A detailed explanation of the approach used to develop these datasets is published in the following peer-reviewed journal article.

Huang, J., Jones, B., Thatcher, M., and Landsberg, J. (2020). Temperature impacts on utility-scale solar photovoltaic and wind power generation output over Australia under RCP 8.5. Journal of Renewable and Sustainable Energy 12, 046501. doi: 10.1063/5.0012711.

Abstract

Climate change has the potential to impact the generation of renewable energy significantly subject to location and equipment specifications. As the penetration of renewable energy in the energy systems keeps increasing, this impact needs be systematically assessed so that investment and reliability information is accurate. Australia represents an ideal study case characterized by its frequency of extreme weather events and the recent and planned growth in the renewable energy sector. In this study, we model and quantify the long-term temperature de-rating impact of utility-scale solar photovoltaic and wind power generation over Australia. Using climate projections simulated by six Global Circulation Models and the CSIRO's Cubic Conformal Atmospheric Model, we analyze half-hourly time series of key weather variables such as temperature, surface solar irradiance, and wind speed for 1980–2060 at two sites where variable renewable generators are located, or are likely to be located in the future based on the current Integrated System Plan by the Australian Energy Market Operator. We also built power conversion models for the temperature de-rating of solar and wind power with added focus on high temperature scenarios. We found that the general temporal trends in annual solar and wind power generation due to climate change are small, being at the order of 0.1% of their average production per decade. However, for peak temperature events, which coincide with the peak power demand and, generally, high prices, the temperature de-rating impact can be much more substantial and disruptive.

Access the journal article here (a subscription is required to access the full text): https://aip.scitation.org/doi/10.1063/5.0012711

Regional Maps of Extreme Temperature Exceedance Probability

These data have been developed in collaboration with the electricity sector to provide concise fit-for-purpose information to assist in numerous risk management processes and have been referenced in the AEMO 2020 ISP . Extreme heat is a major vulnerability of the electricity sector, and climate projections for temperature have a high degree of confidence.

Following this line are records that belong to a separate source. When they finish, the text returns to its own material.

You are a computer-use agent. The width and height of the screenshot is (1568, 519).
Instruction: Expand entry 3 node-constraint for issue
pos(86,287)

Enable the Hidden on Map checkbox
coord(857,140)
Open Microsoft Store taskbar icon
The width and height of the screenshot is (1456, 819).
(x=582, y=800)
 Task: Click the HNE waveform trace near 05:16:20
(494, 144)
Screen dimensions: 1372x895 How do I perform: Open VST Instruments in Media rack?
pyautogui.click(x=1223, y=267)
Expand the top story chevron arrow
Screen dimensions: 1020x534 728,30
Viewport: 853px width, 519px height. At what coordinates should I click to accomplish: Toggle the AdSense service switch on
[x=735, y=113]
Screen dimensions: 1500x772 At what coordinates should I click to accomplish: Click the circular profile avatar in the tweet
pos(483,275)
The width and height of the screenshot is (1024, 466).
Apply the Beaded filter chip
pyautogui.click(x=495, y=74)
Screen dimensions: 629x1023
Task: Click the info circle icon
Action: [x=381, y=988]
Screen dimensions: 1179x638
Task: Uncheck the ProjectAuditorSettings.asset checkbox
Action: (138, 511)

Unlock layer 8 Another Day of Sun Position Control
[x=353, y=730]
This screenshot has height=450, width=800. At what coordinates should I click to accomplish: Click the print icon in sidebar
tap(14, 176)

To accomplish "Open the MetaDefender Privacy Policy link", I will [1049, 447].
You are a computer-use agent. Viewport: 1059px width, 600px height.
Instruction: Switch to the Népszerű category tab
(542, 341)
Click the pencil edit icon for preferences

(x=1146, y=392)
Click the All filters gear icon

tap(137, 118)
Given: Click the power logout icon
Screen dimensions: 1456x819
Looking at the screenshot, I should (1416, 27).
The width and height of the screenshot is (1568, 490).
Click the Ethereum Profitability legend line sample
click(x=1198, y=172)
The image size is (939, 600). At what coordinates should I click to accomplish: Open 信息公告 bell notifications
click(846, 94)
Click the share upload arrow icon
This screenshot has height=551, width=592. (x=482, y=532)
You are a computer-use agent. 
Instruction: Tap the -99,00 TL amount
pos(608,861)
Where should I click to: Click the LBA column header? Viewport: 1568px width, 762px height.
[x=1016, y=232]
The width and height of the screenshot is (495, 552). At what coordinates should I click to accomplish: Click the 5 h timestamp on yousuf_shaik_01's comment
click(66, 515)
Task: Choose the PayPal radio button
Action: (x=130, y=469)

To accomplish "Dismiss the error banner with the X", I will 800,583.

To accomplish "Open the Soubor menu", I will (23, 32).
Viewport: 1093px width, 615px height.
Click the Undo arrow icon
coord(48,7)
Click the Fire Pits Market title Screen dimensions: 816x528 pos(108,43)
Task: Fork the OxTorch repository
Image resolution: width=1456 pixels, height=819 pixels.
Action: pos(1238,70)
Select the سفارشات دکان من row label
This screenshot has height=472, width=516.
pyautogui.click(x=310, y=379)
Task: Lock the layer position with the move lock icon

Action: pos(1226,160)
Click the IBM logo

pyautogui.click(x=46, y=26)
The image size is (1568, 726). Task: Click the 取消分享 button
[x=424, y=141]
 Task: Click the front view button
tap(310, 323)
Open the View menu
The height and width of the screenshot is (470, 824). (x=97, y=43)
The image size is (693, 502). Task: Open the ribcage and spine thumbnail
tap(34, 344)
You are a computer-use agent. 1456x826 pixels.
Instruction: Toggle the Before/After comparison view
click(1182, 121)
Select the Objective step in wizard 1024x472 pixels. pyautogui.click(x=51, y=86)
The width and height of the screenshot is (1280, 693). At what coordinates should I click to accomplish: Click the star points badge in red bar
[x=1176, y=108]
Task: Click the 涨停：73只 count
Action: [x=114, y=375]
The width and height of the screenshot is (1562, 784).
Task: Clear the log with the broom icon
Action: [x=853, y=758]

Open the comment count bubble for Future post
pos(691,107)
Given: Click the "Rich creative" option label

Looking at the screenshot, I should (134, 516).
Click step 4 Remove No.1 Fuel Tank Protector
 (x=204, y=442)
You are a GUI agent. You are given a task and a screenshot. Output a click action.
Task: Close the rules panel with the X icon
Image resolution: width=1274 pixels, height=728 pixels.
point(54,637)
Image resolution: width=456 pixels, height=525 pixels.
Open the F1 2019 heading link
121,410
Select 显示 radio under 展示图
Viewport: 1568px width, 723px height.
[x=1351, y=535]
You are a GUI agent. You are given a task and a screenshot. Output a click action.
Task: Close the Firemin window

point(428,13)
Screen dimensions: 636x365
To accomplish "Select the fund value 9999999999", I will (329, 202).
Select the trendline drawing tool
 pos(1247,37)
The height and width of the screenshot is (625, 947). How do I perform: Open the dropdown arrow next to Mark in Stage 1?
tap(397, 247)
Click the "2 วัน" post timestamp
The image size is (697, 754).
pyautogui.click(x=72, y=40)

Figure 1 shows the projected change in global average surface temperature under various emissions scenarios; from RCP2.6, a scenario with very low to net-negative global emissions, to RCP8.5, a high global emissions scenario. In the next 20 to 40 years, temperature is projected to increase regardless of scenario, consistent with increasing concentrations of atmospheric greenhouse gases. The greatest scenario variation is apparent in the latter half of the century. While this study focusses on the high emissions scenario (RCP8.5), the implications for lower emissions scenarios are likely to be similar in the next 10 to 20 years.

Time-series graph showing the CMIP5 multi-model simulated time series from 1950 to 2100 for change in global annual mean surface temperature relative to 1986–2005, for two RCPs. Median change for RCP8.5 is slightly above 4°C.

Figure 1. Projected global average surface temperature change (relative to 1986-2005). Source: IPCC 2013 Fig. SPM.7a (https://www.ipcc.ch/report/ar5/wg1/)

A 10% probability of exceedance (POE) temperature is a temperature threshold that should be exceeded, on average, once every ten years. As the climate changes, the threshold is projected to rise, requiring consideration by electricity sector decision makers. Such 10% POE thresholds are used in numerous existing forecasting, planning and asset management decision-making processes in the sector.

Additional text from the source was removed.